The Great PostgreSQL Collation Conundrum: A Tale of Alphabetical Anarchy

I recently faced a puzzling issue with PostgreSQL that left me scratching my head. What should have been a quick half-point story turned into a full story point task..

The Unexpected Sorting Surprise

After pushing a new sorting feature to the CI server, I noticed something odd. This was a Django application, and at first, the behavior was really mysterious.

But after some time I found that the problem was in how ORDER BY worked locally and on server.

On my local machine, when I ran:

SELECT * FROM users ORDER BY name;

The result was:

a
A
b
B

But on the server, I saw this instead:

A
B
a
b

Same query, different results. What was going on?

The Culprit: Collation Differences

At this point, it was easy to guess the root cause: collation settings. My local machine was using a case-insensitive collation that followed dictionary order, while the production server was using the default “C” locale, which sorts by ASCII codes.

Attempted Fix: Specifying Collation

My first thought was to specify the collation for the column:

ALTER TABLE users ALTER COLUMN name TYPE VARCHAR COLLATE "en_US.utf8";

This approach should ensure consistent sorting for the column across all queries.
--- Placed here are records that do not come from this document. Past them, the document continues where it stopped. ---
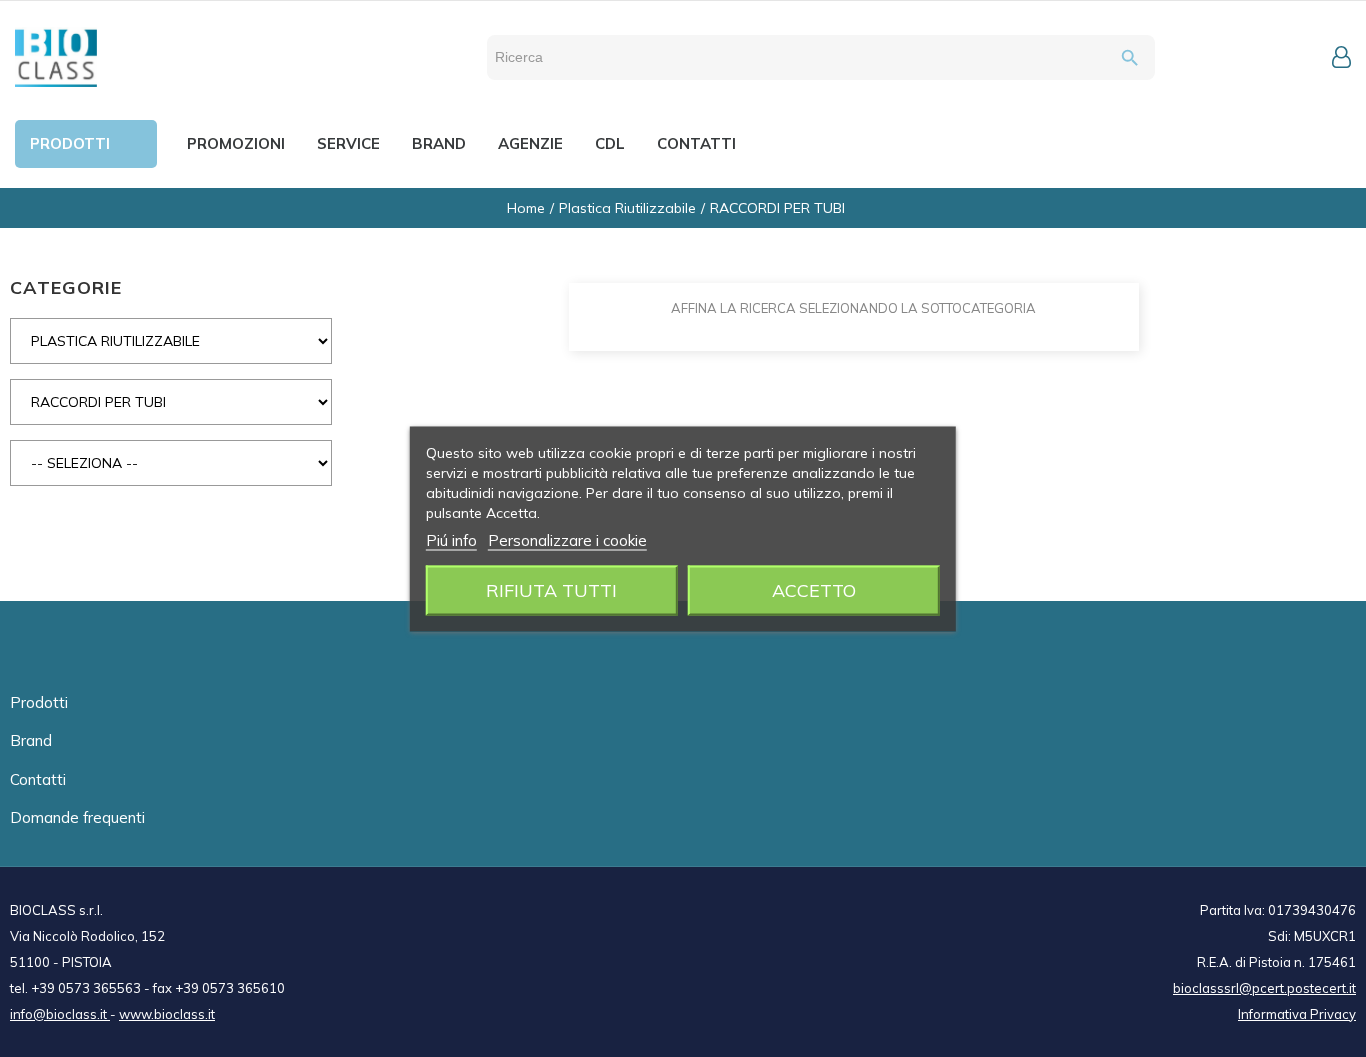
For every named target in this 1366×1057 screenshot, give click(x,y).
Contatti (38, 779)
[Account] (1341, 57)
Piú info (451, 539)
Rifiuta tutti (551, 589)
However, I hit a snag…

The Server Complication

It turned out our production PostgreSQL server didn’t support the “en_US.utf8” collation I was trying to use.

This was unexpected and threw a wrench in my initial plan.

The Solution: LOWER to the Rescue

Ok different approach. I used LOWER in the ORDER BY clause:

SELECT * FROM users ORDER BY LOWER(name);

This method achieves case-insensitive sorting. It’s non-deterministic, but it works for my use case.

An additional benefit is that we don’t have to alter the table structure.

To make this solution more efficient, I created an index:

CREATE INDEX ON users (LOWER(name));

This index significantly improves query performance when using LOWER in the ORDER BY clause.